_Task prompt_: Copy each line of the entries below that contains the string "window".

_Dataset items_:
=== Begin Enclosure ===

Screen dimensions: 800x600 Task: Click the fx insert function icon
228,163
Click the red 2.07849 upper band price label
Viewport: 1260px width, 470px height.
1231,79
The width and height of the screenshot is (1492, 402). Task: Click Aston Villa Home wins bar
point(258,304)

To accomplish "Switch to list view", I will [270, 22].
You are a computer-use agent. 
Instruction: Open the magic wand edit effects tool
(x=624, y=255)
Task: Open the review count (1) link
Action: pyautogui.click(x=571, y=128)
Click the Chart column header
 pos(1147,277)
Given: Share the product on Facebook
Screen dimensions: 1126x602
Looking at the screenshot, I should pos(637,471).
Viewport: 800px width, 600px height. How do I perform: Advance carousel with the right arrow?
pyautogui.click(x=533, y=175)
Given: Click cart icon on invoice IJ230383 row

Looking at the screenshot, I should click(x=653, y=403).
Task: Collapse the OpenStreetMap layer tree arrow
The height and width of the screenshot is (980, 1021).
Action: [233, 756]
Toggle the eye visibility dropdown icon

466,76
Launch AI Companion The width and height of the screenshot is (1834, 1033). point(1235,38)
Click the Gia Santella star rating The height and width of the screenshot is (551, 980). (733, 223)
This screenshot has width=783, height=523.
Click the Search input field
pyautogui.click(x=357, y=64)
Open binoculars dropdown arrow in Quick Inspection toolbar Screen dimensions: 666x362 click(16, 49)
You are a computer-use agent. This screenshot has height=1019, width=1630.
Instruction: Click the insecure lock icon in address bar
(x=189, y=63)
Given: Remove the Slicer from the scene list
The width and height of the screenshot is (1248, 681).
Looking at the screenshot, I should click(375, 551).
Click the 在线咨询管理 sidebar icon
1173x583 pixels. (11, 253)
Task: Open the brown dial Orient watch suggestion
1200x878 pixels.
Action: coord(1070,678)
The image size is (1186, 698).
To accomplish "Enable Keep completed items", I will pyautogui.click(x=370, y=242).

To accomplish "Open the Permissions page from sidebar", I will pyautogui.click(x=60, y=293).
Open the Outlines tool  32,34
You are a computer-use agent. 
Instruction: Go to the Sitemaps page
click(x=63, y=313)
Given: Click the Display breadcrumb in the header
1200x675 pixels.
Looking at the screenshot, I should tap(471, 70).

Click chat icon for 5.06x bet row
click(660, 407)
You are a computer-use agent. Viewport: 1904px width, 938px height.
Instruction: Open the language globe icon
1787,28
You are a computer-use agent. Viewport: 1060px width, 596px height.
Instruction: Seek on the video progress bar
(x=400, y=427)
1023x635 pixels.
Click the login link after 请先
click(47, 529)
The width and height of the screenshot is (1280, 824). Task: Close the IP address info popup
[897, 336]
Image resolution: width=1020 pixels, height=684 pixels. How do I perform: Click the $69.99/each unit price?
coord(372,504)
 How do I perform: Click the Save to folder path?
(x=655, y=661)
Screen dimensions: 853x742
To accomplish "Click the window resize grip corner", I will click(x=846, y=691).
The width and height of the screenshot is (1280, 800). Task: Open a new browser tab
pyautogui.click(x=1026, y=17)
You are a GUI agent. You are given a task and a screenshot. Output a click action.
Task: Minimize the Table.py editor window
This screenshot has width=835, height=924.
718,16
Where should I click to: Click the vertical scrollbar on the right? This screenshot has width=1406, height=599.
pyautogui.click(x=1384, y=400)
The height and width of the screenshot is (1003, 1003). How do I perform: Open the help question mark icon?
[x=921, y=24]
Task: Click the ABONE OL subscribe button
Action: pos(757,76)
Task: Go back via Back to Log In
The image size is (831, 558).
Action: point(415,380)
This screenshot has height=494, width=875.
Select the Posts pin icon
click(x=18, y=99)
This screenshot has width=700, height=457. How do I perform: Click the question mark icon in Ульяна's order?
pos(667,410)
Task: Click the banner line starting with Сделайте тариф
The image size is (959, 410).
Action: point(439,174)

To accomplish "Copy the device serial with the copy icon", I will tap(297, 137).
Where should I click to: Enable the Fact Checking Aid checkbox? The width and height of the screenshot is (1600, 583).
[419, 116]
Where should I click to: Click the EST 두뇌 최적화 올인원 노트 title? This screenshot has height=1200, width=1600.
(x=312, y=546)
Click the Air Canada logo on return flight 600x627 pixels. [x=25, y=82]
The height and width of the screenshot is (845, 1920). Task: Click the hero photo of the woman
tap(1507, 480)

=== End Enclosure ===

_Answer space_:
To accomplish "Click the window resize grip corner", I will click(x=846, y=691).
Task: Minimize the Table.py editor window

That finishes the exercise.